Moreover, in this paper, only a simple averaging method is used to generate Color recurrence plots. It is possible to further explore other averaging methods such as harmonic or power law averaging and perform a comparative analysis of image classification between the different averaging methods. One of the aspects of averaging is that information is reduced due to averaging it could also be explored if only some specific projections could be averaged, which would lead to the creation of multiple groups of Color recurrence plots. It is an idea that needs further exploration and testing.

Additionally, in this paper, we have tested two extremes of the image classification task one with four classes, taking a subset of the data, and the other with 10 classes, taking a larger data set. It is possible to explore other intermediate groups of classes and further check the accuracy of the method proposed in this paper.

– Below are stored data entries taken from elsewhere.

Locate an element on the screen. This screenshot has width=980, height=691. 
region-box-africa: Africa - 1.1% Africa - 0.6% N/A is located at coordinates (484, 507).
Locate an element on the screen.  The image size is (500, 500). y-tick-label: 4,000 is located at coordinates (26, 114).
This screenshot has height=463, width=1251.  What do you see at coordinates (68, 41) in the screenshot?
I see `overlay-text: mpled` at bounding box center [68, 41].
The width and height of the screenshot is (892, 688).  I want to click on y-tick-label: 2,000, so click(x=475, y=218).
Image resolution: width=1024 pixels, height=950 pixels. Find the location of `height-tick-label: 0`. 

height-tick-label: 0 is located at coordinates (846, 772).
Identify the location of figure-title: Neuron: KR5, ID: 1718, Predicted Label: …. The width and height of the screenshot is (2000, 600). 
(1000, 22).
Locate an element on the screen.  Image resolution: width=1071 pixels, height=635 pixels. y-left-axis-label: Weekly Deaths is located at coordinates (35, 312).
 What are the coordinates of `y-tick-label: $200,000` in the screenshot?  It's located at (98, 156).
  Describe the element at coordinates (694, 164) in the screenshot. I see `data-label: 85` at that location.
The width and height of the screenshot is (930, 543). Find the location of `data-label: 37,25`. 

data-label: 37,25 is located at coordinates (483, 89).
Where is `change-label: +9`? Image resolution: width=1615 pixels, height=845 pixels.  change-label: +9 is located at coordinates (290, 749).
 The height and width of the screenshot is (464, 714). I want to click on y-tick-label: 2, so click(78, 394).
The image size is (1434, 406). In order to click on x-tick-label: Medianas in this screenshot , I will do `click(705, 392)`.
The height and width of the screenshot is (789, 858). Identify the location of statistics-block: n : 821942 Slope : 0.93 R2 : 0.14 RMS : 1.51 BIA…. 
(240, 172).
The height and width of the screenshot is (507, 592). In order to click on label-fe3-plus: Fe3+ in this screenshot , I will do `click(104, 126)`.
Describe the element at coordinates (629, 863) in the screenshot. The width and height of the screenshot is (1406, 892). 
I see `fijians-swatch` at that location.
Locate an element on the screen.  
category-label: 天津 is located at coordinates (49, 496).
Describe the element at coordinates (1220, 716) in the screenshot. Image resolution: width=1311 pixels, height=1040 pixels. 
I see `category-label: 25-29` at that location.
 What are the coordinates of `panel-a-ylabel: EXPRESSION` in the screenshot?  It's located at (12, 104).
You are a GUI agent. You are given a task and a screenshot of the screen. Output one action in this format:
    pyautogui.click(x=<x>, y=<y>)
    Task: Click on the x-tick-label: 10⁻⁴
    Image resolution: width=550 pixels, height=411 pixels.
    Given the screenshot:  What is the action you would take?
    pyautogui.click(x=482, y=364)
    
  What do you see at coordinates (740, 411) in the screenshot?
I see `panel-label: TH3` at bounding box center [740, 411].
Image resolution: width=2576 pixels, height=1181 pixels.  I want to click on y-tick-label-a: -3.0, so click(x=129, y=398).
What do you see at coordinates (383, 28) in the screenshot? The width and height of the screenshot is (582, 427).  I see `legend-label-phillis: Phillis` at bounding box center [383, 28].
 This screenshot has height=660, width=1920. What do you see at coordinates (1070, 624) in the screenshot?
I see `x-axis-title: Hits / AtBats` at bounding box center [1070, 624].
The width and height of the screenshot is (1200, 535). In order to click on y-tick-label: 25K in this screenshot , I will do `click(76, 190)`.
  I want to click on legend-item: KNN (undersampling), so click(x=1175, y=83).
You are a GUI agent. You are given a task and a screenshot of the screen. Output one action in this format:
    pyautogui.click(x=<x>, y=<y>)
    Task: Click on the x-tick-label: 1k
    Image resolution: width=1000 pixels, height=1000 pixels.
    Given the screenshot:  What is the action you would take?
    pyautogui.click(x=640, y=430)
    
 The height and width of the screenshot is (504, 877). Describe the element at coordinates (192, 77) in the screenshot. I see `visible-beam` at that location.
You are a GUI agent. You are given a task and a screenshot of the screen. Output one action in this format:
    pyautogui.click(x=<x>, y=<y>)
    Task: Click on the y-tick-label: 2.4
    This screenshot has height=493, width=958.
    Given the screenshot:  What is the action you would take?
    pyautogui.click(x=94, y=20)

Finally, the novelty of the bearing fault diagnosis approach presented in this paper comes from two aspects. First, the use of Color recurrence plots, which, first have never been presented before, and second enhance the image patterns and help to significantly improve the classification task even in the case of bigger data sets where 10 classes are used for fan end and drive end data sets. The second aspect of novelty comes from the use of transfer learning, which does not require the design of a network from scratch but takes advantage of the existing networks, which have already been trained on a large data set of images. Although the second aspect is not completely new, its use in bearing fault diagnosis is new [17].